» Supplied material
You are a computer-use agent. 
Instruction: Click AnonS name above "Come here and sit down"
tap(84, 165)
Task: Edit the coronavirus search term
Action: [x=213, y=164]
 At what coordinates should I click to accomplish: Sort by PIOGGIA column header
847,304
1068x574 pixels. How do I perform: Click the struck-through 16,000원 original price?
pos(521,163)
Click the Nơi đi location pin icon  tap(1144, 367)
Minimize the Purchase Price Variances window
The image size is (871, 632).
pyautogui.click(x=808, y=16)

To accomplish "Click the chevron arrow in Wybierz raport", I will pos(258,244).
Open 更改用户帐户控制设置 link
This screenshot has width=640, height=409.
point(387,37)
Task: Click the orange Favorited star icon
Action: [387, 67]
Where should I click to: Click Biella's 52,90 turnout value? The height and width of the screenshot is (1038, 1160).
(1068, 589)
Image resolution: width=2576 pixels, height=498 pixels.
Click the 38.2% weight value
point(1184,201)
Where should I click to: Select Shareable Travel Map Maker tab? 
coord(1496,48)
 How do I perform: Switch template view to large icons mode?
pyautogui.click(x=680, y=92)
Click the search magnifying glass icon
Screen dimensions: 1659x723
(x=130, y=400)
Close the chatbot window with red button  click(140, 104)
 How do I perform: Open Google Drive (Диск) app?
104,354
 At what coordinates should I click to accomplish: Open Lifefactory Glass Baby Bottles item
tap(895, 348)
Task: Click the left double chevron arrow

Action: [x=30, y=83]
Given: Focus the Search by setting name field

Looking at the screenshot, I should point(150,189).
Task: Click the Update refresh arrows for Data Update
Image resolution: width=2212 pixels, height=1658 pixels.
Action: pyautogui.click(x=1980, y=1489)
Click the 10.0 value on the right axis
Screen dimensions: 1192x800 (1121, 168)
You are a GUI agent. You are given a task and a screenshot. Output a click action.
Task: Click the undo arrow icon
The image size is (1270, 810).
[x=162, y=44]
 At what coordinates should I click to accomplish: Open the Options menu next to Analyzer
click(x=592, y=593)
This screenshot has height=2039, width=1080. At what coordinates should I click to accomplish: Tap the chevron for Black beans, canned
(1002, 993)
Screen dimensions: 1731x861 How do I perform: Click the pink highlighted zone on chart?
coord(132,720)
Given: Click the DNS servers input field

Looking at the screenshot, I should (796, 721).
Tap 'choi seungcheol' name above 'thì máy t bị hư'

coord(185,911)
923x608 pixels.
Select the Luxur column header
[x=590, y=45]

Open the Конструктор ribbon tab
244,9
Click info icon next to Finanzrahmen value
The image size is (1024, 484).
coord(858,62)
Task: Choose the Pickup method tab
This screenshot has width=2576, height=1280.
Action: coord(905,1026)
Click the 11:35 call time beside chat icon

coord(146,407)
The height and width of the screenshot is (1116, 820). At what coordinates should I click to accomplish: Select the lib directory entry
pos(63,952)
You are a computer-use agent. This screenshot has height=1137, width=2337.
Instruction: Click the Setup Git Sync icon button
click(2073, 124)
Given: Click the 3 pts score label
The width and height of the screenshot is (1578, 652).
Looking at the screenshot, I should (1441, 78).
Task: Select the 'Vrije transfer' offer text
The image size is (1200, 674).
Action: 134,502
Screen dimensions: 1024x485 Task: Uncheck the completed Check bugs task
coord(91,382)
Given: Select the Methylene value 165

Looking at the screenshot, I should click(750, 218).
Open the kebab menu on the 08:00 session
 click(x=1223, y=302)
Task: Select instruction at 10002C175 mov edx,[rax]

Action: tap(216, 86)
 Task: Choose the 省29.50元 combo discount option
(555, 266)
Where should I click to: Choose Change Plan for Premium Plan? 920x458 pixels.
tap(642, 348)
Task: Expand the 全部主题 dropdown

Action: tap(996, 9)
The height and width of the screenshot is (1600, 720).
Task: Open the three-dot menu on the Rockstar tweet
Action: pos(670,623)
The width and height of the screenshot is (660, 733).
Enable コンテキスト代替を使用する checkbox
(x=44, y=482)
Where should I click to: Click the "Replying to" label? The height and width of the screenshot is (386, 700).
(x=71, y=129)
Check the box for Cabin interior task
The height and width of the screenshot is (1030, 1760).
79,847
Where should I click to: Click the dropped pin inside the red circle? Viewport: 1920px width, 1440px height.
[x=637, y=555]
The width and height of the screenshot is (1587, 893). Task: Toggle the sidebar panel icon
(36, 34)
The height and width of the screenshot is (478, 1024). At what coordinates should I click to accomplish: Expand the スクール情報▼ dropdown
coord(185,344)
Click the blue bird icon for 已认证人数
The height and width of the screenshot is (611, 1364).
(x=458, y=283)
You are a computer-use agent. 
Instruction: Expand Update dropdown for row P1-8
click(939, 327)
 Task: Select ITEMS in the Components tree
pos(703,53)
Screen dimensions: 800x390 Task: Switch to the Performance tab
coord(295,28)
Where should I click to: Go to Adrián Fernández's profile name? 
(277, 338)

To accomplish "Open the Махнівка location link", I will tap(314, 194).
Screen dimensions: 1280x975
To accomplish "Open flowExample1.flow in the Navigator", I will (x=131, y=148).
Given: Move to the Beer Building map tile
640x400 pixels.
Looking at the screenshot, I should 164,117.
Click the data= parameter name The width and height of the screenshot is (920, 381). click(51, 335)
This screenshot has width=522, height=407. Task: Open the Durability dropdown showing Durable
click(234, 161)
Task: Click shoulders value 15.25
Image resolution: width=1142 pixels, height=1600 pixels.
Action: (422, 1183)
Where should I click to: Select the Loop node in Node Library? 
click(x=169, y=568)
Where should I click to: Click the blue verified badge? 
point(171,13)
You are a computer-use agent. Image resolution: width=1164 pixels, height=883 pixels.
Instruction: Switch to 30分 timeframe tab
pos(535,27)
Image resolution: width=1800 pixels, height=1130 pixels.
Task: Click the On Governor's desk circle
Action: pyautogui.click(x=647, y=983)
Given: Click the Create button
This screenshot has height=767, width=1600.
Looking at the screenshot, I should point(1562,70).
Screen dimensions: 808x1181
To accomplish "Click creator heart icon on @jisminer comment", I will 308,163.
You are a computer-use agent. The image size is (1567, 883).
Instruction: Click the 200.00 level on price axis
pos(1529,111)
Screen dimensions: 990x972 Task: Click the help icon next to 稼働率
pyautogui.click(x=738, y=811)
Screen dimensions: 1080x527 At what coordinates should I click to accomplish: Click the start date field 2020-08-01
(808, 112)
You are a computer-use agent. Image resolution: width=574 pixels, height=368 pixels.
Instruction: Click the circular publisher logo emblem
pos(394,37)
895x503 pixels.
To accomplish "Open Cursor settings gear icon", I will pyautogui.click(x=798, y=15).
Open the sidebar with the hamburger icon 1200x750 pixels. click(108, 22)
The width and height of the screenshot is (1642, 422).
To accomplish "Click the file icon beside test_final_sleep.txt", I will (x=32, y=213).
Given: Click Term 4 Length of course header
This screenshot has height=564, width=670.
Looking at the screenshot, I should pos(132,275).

» What the task asks
Extract all lines of the records above that include "with".

» Task output
Close the chatbot window with red button  click(140, 104)
Open the sidebar with the hamburger icon 1200x750 pixels. click(108, 22)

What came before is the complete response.